Burkina Faso : TV5 Monde bannie par la junte la liste des médias censurés s'allonge encore
Une décision directement liée aux événements du 25 avril au Mali
Le Conseil supérieur de la communication du Burkina Faso a annoncé la suspension de TV5 Monde, invoquant de nombreux manquements à la loi, à l'éthique et à la déontologie dans le traitement de sujets liés à la lutte contre le terrorisme, et plus spécifiquement dans la couverture des attaques jihadistes survenues le 25 avril 2026 au Mali la nuit où le ministre de la Défense malien a été tué et Kidal reprise. Les fautes retenues portent sur la désinformation et l'apologie du terrorisme, relevées dans plusieurs éditions du journal télévisé diffusées entre avril et mai 2026.
Un schéma qui se répète depuis 2022
Cette décision s'inscrit dans une longue série de censures médiatiques depuis la prise de pouvoir de la junte. Depuis que le capitaine Ibrahim Traoré a pris le pouvoir, le Burkina Faso s'est replié sur lui-même : la France et ses soldats ont été expulsés, les liaisons aériennes directes avec Paris supprimées, et une longue liste de médias français ont été bannis RFI, LCI, France 24, Le Monde, Libération, et Jeune Afrique. TV5 Monde rejoint aujourd'hui ce catalogue de voix réduites au silence. Le pays s'enfonce dans un régime où, selon des observateurs, les gens ne veulent plus parler par crainte d'être arrêtés, emprisonnés ou tués.
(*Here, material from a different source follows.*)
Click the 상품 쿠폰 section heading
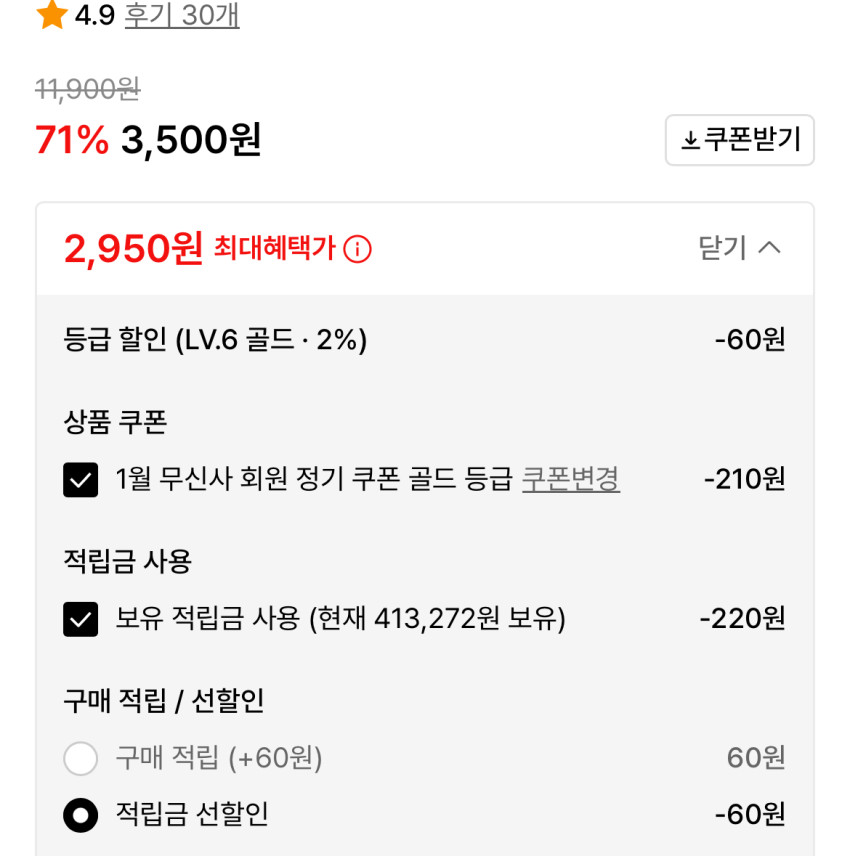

La liberté de la presse en chute libre
Pour la junte et son Premier ministre Apollinaire Joachimson Kyélèm de Tambèla, les médias français comme France 24, RFI, TV5 Monde et Jeune Afrique sont des « médias impérialistes » cherchant à « semer la confusion » et à « créer des troubles » dans le but de préparer une intervention extérieure pour renverser le régime. Une rhétorique souverainiste désormais rodée qui permet à chaque suspension de médias d'être présentée comme un acte de résistance et non de censure.
Chaque fois qu'un journaliste rapporte une réalité gênante au Sahel, une fréquence s'éteint. TV5 Monde devient la énième victime d'une machine à faire taire dont la liste s'allonge depuis 2022. Dans un Burkina où les gens ont peur de parler au téléphone, l'information libre est désormais un luxe.